The approach is first to calculate the total pressure and center of pressure locations for the shaft drag, fletching drag and Munk moment individually and then calculate the arrow total pressure and center of pressure location from the three components.
In the diagram the total drag force (T) acts at the arrow center of pressure at distance (Lt) behind the center of gravity (C). The total drag is the sum of the fletching drag (Ff), the shaft drag (Fs) and the Munk moment (Fm). The distances from the center of gravity to the fletching drag, shaft drag and Munk moment centers of pressure are Lf, Ls and Lm respectively. The resulting axis of rotation of the arrow (R) is at a distance 'A' in front of the arrow center of gravity.
If you equate the moments for the arrow total pressure/center of pressure to the individual shaft/fletchings/Munk moment total pressures/centers of pressure you end up with the distance Lt being given by:-
Lt = (Fs Ls + Ff Lf - Fm Lm)/(Fs+Ff-Fm)
Suppose the arrow is 80 cm long and 0.5 cm diameter. The arrow FOC is 13%. The fletchings are assumed to be 2.5 cm long with each fletching having a total area of 3.5 square cm. The front of the fletchings are fitted 73 cm from the front of the shaft. There are 3 fletchings fitted at 120 degrees to the shaft and they are assumed to be triangular in shape.
To make life simple it is assumed that the drag properties of the shaft and fletchings are identical so instead of drag forces we can use drag areas. (main difference is in the shaft and fletching drag coefficients).
With an FOC of 13% the center of gravity is 10.4 cm in front of the center of the shaft.
The value of Fm is assumed at 1.5 square cms. (based on some rough measurements made some years ago).The center of pressure is assumed to act at the back of the arrow so Lm = 80/2 + 10.4 = 54 cms.

> EXERCISE INSTRUCTIONS
1. In the arrow drag text, why can drag areas be used in place of drag forces? Answer in one to three sentences.
2. Please pick up the arrow drag text after its final sentence and keep writing.
You won't need the material for either task.

> INFORMATION PROVIDED
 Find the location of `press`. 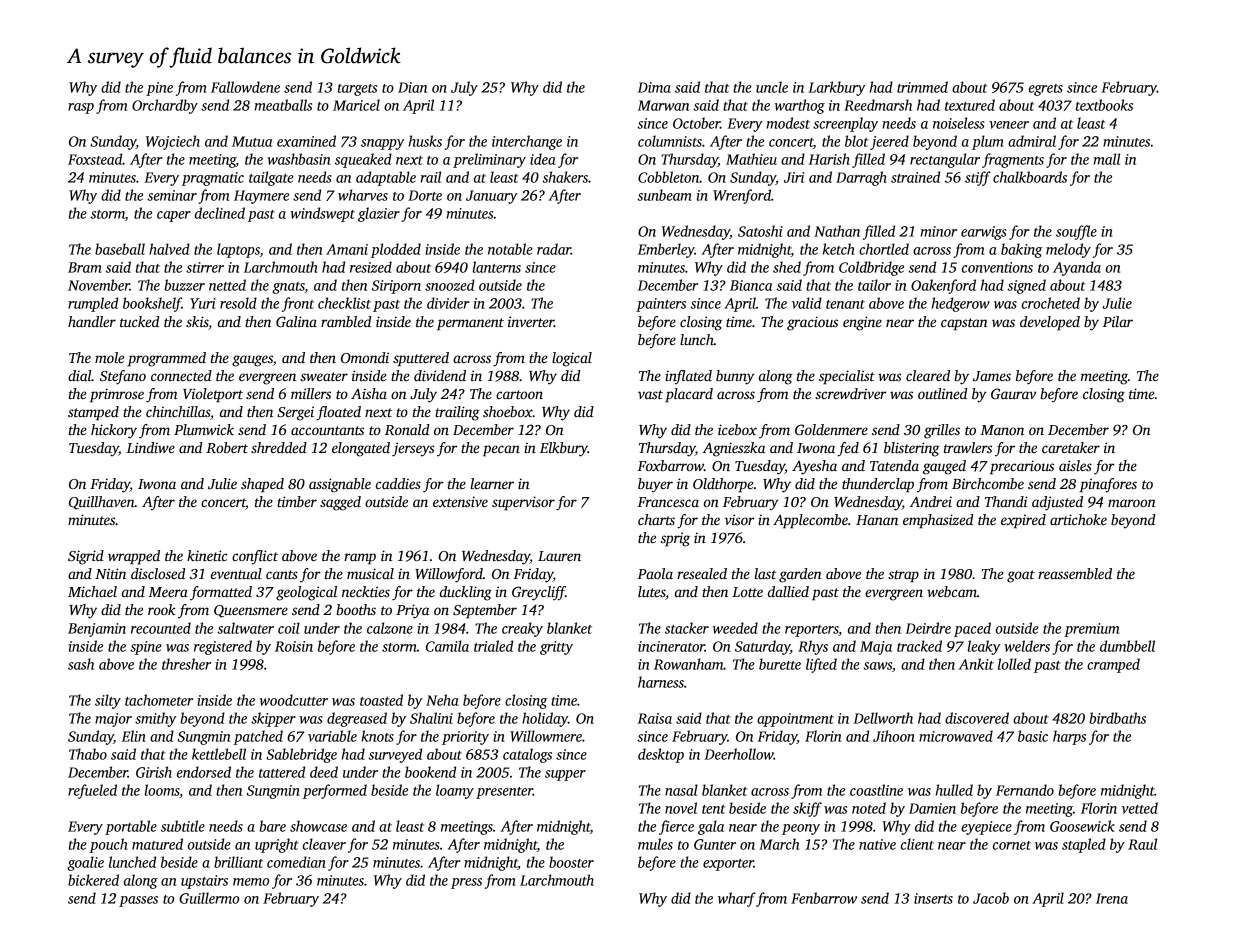

press is located at coordinates (466, 883).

> ANSWERS FOR THIS EXERCISE
1. Drag areas can stand in for drag forces because the shaft and the fletchings are assumed to have identical drag properties. This simplifies the calculation, though the text notes that the main real difference between them lies in their drag coefficients.

2.
The shaft area contributing to rotational drag Fs = 2 x 10.4 x 0.5 = 10.4 square cms. (see section on FOC). Because of symmetry the distance Ls is half the shaft length i.e. 40 cms
fletching
For a triangular fletching the centre of pressure horizontal position is 2/3 distance along the base from the front. (The vertical position doesn't matter as the fletchings are assumed not to be spinning the arrow)
i.e. Lf = 73 + 2.5 x 2 / 3 - (40-10.4) = 45.07 cms
The effective area Ff of the fletchings = 1.5 x 3.5 = 5.25 square cms.
(the multiplier 1.5 allows for the fletching angle = 2 x sin squared (alpha/2) where alpha is the angle between fletching).
Lt is therefore (10.4 x 40 + 5.25 x 45.07 - 1.5 x 54)/(10.4 + 5.25 - 1.5) = 40.4 cms
i.e. the center of pressure is 40.4 centimeters behind the arrow center of gravity.
Any arrow rotation will have the effect of moving the center of pressure further back so the 40.4 cms represents the minimum distance between the center of gravity and the center of pressure. (With e.g. fishtailing the influence of the shaft drag decreases and the influence of the fletching drag and Munk moment increases)
If 'Ig' is the arrow moment of inertia at the center of gravity and 'M' is the total arrow mass then the distance of the arrow axis of rotation in front of the center of gravity 'A' is given by:-
A = Ig / (Lt x M)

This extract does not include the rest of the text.